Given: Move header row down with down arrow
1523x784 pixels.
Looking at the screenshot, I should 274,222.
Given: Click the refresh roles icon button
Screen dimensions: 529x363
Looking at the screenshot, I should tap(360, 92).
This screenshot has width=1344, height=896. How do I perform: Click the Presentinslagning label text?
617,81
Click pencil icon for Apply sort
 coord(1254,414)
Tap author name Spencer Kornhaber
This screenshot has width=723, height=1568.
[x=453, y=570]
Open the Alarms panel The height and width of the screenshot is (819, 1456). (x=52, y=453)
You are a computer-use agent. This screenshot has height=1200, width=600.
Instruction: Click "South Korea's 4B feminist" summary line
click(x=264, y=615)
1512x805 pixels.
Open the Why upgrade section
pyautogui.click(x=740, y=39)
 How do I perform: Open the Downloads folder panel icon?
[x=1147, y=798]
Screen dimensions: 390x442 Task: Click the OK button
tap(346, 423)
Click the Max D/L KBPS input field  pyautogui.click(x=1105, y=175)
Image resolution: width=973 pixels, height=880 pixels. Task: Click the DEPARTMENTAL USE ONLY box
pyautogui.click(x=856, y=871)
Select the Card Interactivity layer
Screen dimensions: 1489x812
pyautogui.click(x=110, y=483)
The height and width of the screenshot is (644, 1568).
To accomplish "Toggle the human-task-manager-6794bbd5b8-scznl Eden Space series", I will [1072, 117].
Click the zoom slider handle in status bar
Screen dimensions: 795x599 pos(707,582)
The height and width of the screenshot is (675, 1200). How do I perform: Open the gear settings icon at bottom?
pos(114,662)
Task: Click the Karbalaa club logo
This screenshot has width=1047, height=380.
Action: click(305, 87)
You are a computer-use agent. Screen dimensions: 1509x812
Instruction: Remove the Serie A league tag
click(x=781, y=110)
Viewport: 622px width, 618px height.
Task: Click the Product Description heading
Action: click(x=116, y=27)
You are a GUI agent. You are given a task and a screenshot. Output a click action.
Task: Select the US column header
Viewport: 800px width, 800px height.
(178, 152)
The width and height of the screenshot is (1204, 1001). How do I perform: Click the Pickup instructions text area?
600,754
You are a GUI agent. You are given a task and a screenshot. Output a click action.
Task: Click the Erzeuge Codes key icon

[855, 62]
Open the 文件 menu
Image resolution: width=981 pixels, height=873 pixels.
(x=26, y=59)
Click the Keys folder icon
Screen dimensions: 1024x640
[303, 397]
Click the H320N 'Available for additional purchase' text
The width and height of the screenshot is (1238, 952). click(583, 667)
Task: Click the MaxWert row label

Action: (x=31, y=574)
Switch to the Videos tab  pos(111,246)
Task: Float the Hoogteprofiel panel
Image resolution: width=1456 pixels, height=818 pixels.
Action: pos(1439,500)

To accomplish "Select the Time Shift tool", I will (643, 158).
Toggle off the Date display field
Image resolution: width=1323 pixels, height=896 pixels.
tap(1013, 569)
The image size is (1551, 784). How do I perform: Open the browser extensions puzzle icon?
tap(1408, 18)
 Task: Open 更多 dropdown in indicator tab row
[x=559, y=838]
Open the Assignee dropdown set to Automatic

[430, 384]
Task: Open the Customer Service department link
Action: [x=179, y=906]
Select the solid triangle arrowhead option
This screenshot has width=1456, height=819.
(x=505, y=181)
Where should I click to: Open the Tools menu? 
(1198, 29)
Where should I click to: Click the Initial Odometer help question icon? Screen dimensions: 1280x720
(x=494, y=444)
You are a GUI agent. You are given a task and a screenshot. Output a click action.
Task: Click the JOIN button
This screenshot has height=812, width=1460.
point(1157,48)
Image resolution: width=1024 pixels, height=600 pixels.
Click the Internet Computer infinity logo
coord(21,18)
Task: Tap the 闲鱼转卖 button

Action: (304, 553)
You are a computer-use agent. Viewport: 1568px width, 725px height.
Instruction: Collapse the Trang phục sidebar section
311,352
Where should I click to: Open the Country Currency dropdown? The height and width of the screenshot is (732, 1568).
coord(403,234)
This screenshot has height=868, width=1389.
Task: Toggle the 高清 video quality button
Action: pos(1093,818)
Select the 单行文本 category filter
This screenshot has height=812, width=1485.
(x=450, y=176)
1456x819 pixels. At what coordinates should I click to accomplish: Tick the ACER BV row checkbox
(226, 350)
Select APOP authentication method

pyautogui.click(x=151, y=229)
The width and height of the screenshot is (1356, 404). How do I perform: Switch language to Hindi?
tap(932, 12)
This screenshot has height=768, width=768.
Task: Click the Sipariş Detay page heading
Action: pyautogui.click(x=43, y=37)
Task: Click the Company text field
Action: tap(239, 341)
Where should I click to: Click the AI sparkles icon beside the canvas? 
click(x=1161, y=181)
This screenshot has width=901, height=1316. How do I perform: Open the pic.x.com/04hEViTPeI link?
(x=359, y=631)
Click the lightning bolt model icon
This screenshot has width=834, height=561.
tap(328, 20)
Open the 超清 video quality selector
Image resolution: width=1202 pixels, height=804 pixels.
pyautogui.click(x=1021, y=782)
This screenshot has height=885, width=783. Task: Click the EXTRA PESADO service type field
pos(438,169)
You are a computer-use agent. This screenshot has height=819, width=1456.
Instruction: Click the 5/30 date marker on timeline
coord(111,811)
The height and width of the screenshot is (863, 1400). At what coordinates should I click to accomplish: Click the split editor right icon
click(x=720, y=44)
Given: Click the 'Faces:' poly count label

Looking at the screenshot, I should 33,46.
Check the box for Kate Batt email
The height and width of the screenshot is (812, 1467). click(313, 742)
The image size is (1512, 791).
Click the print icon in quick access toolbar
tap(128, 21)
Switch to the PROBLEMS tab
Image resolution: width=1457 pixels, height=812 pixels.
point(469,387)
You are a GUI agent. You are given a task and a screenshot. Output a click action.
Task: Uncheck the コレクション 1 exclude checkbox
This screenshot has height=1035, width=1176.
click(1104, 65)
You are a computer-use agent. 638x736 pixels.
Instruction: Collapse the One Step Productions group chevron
········
• **STATED EXERCISE**:
Arrange the items above as a numbered list, from the first line of the items up to and including the line with "pyautogui.click(x=740, y=39)", leaving out any blank lines.

• **REPLY**:
1. Given: Move header row down with down arrow
2. 1523x784 pixels.
3. Looking at the screenshot, I should 274,222.
4. Given: Click the refresh roles icon button
5. Screen dimensions: 529x363
6. Looking at the screenshot, I should tap(360, 92).
7. This screenshot has width=1344, height=896. How do I perform: Click the Presentinslagning label text?
8. 617,81
9. Click pencil icon for Apply sort
10.  coord(1254,414)
11. Tap author name Spencer Kornhaber
12. This screenshot has width=723, height=1568.
13. [x=453, y=570]
14. Open the Alarms panel The height and width of the screenshot is (819, 1456). (x=52, y=453)
15. You are a computer-use agent. This screenshot has height=1200, width=600.
16. Instruction: Click "South Korea's 4B feminist" summary line
17. click(x=264, y=615)
18. 1512x805 pixels.
19. Open the Why upgrade section
20. pyautogui.click(x=740, y=39)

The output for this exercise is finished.